Intel, of course, later did try its luck again in mobile with the Atom processor. The attempt was doomed to fail. After all, how could Intel release a low-margin, low-power and high-performance product without cannibalizing its own cherished high-end parts? And why would any smartphone manufacturer, very much aware of Intel’s instincts to subjugate entire ecosystems, be inclined to buy chips when there’s a competitive Arm ecosystem to take advantage of?

Intel’s smartphone reference design. Credit: Intel Free Press

What’s true for mobile, is true for many other markets: the Wintel legacy has plagued – and keeps on plaguing – Intel. Either a new product would cannibalize on existing business or it would require out-of-the-box thinking, both in terms of business and of technology. Intel hasn’t been capable of either for a long time, as is illustrated by a remarkable long string of failures in new markets over the years. DSP, communication and mobile, but also server farms avant-la-lettre, smart toys, TVs, wearables and, most recently, 5G modems – all spectacular, often very expensive, missteps.

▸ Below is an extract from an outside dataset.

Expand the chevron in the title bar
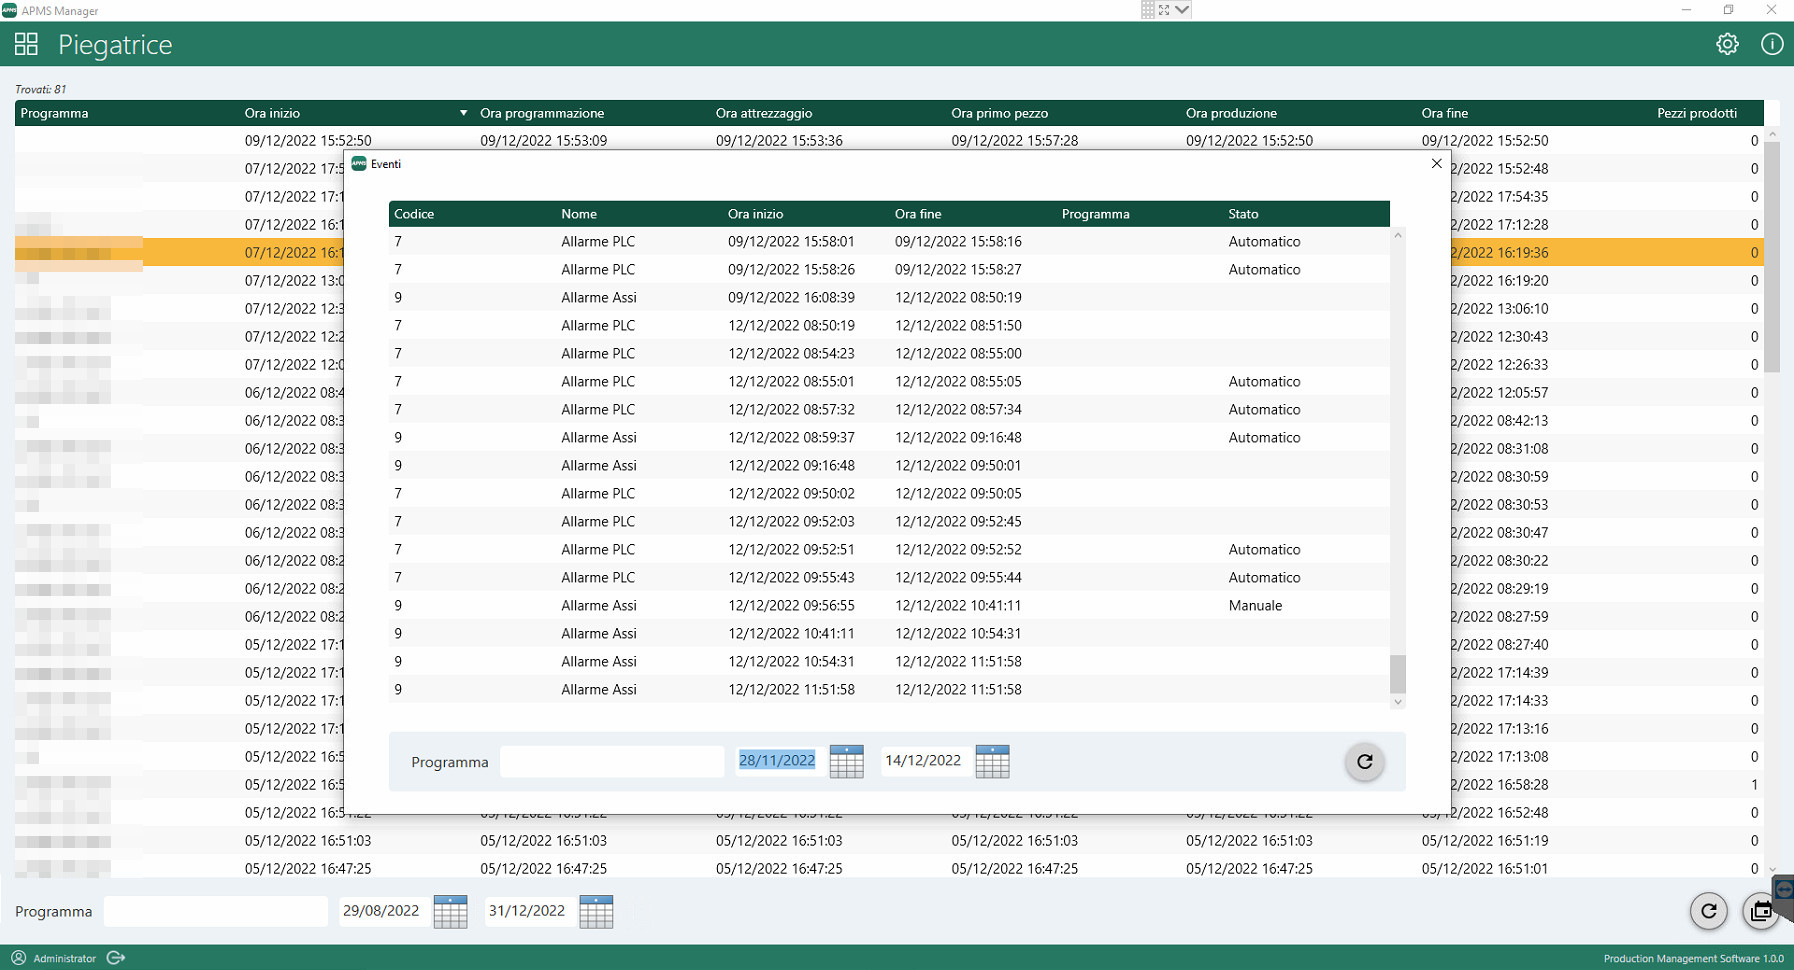1794x970 pixels. pos(1182,10)
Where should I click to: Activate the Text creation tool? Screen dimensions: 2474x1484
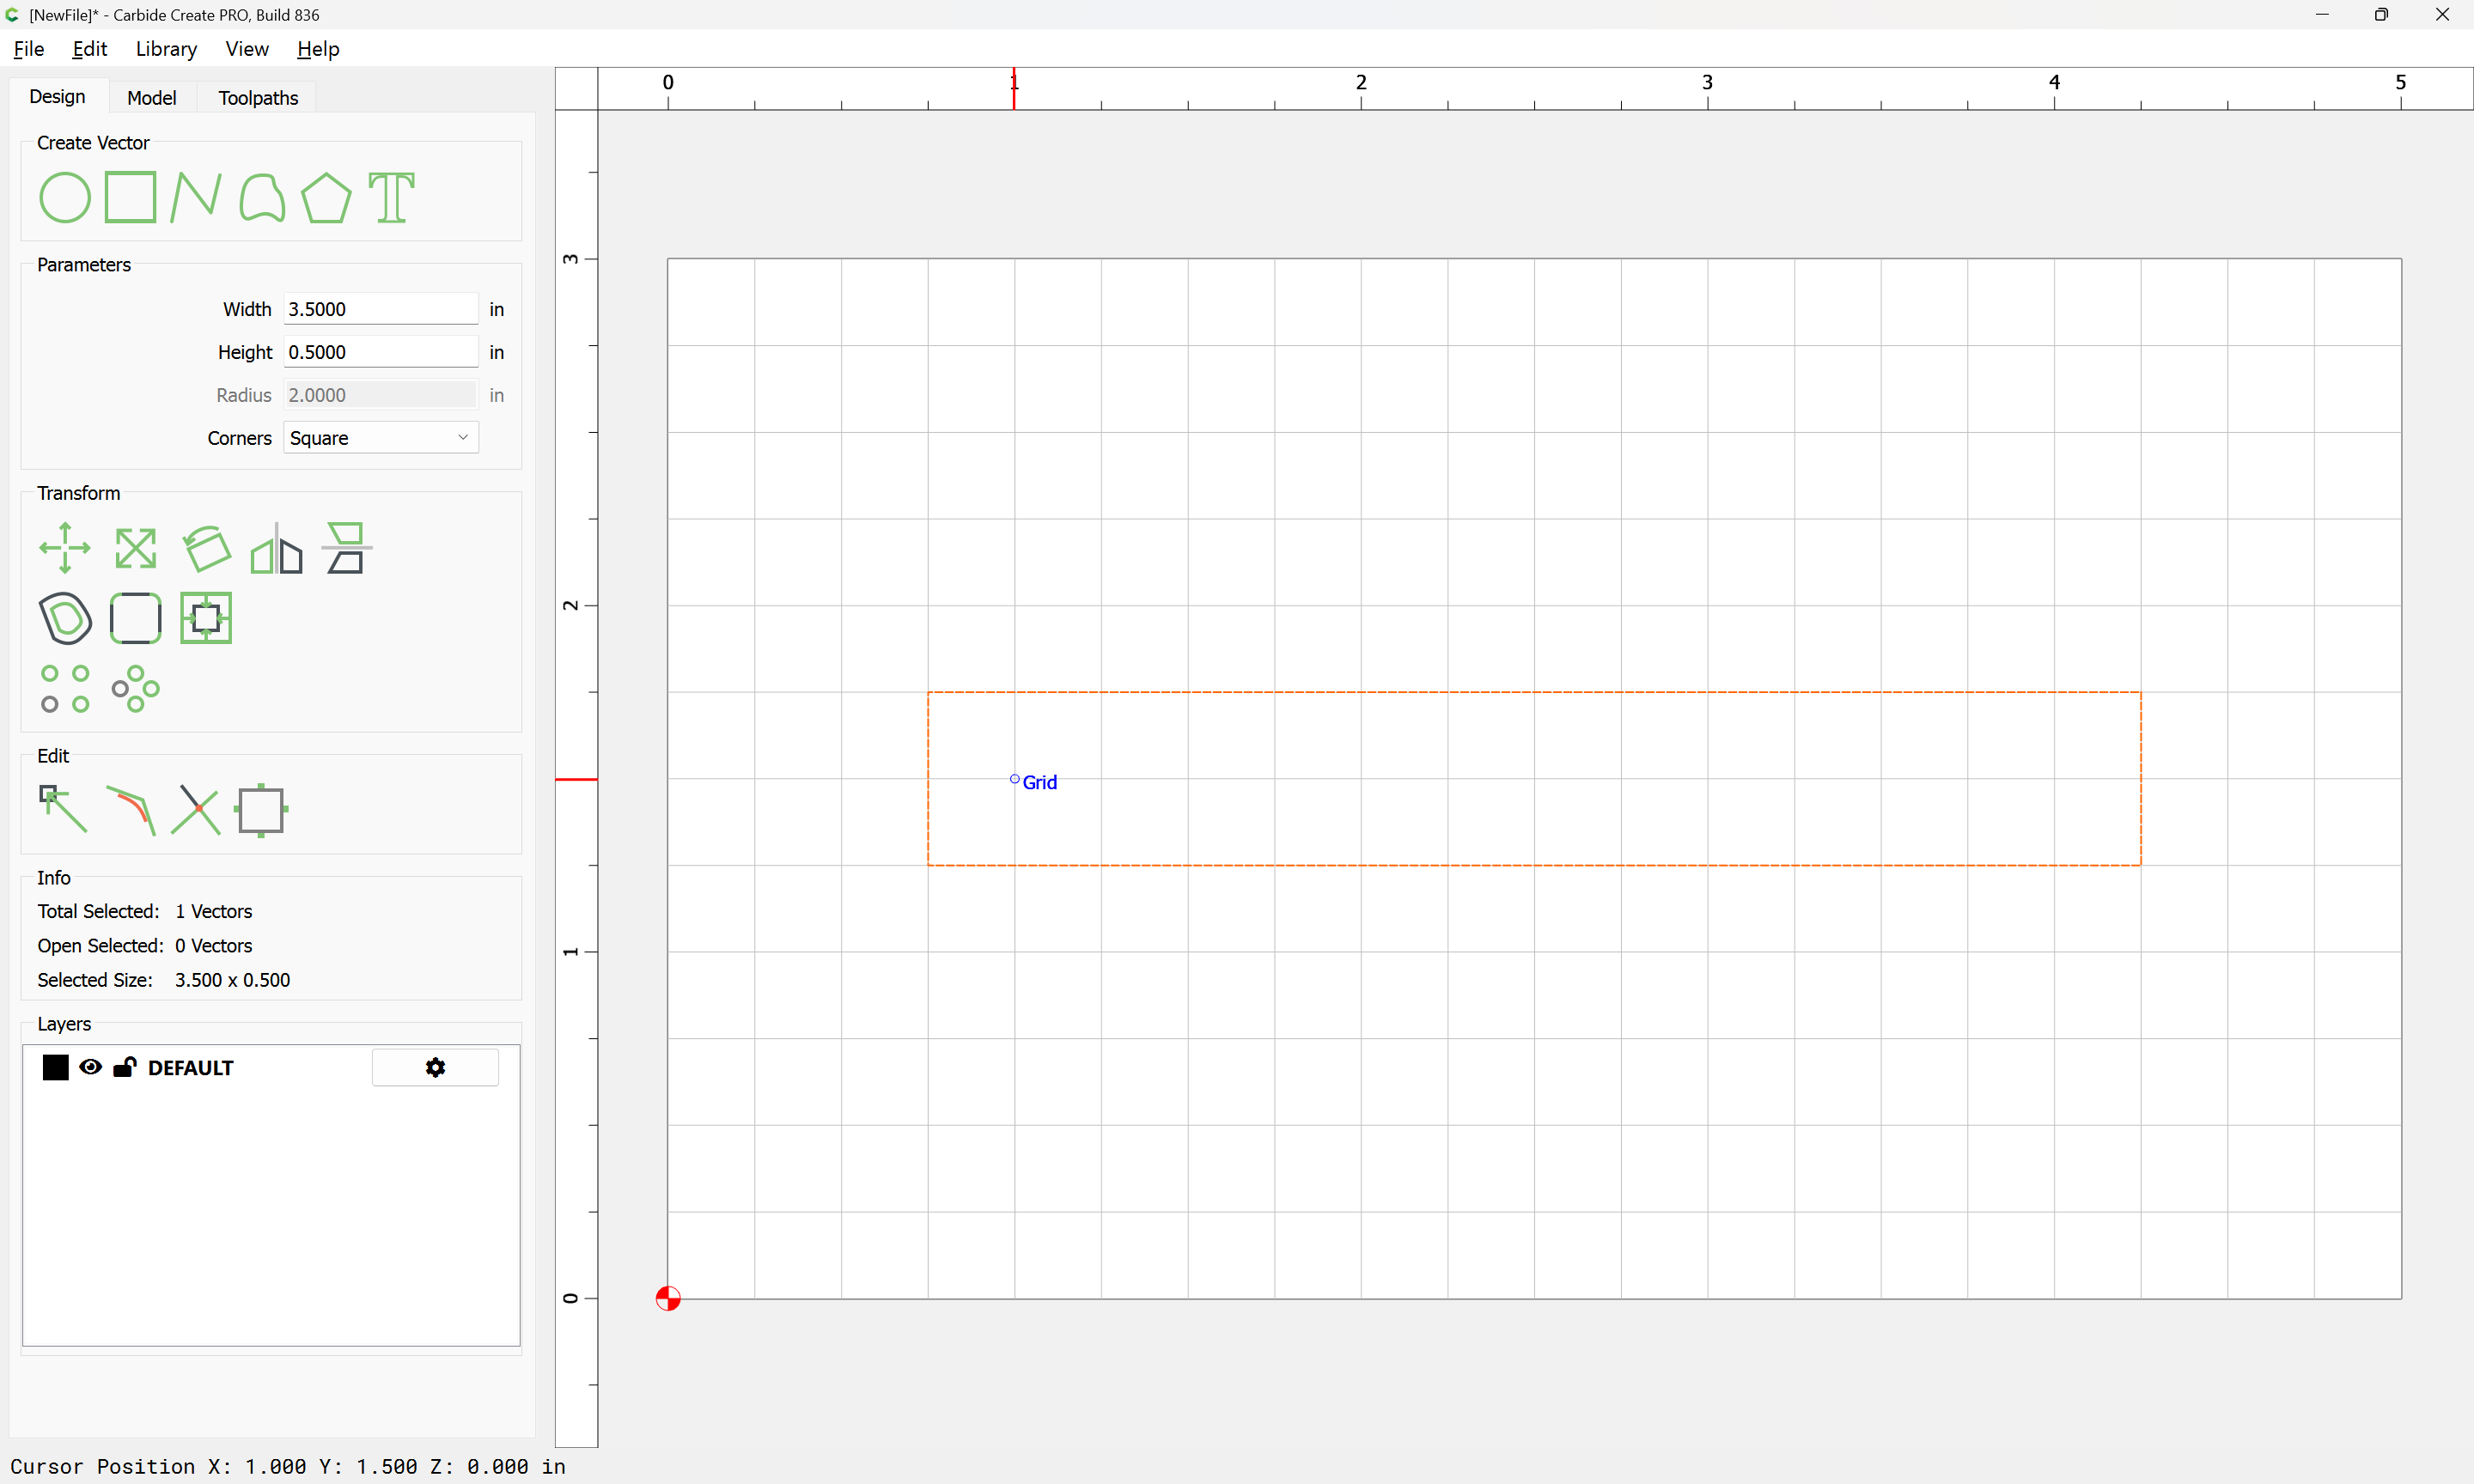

Perhaps Intel can eventually find another high-margin cash cow, but having dropped the ball in process technology, it will never again be able to dictate terms. It would be foolish, however, to write off a company that has stared into the abyss before: in the 80s, Intel successfully pivoted from being essentially a memory maker to a microprocessor company within a few years. To flourish again, it will similarly have to radically rethink how to maneuver a drastically changed semiconductor landscape.